Handl: Das ist das klassische Good-Will-Prinzip, wie es die Mafia in Italien eingeführt hat: Keiner sieht, dass sie Drogenhändler und Auftragsmörder sind, aber jeder sieht, dass sie eine neue Schule bauen, der Kirche eine Glocke spendieren oder den Armen bei Mietrückständen helfen. Mit scheinbar guten Dingen versucht Scientology, sich in der Bevölkerung zu verankern. Wenn die sich bei Ute Bock anlehnen - die wahrscheinlich gar nicht weiß, mit wem sie da marschiert -, dann ist das außerdem eine gute Strategie, um neue Mitglieder anzuwerben.

derStandard.at: Oft hört man im Zusammenhang mit Sekten, dass sie es schaffen, Menschen aus allen Alters-, sozialen und Berufsschichten zu rekrutieren. Trifft das auch auf Scientology zu?

Handl: Auf jeden Fall. Quer durch die Bank.

derStandard.at: Gibt es einen gemeinsamen Nenner, der den Beitritt aller Neumitglieder charakterisiert?

Handl: Jeder hat Momente im Leben, wo er nicht gut drauf ist, unsicher und empfänglich. Das ist der gefährliche Moment. Bei vielen kommt dann die Neugier dazu. Und sobald man in einer Eins-zu-eins-Situation einem Scientologen gegenübersitzt, beginnt der mit einer extremen Form der Gehirnwäsche, die er tadellos beherrscht.
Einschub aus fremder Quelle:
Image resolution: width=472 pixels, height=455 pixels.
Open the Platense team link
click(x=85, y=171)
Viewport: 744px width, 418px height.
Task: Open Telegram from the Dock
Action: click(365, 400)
derStandard.at: Gibt es niemanden, der davor gefeit ist, Scientology-Mitglied zu werden?

Handl: Es gibt zwei Gruppen, bei denen es sehr unwahrscheinlich ist. Die, die schon in einer Sekte sind - denn wechseln werden die wenigsten. Und Leute mit Berufen, die auf der schwarzen Liste stehen, wie Journalisten, Polizisten oder Richter.

derStandard.at: "Xenu", der Herrscher der "Galaktischen Konföderation" aus 76 Planeten, brachte die Seelen der Menschen vor 75 Millionen Jahren in DC-8-baugleichen Flugmaschinen zur Erde. Damals hieß unser Planet noch "Teegeeack". Laut gerichtlich beeideten Aussagen von Aussteigern ist das Teil der Scientology-Lehre. Was drängt Menschen dazu, aberwitzige Science-Fiction-Inhalte als Wahrheit zu verteidigen?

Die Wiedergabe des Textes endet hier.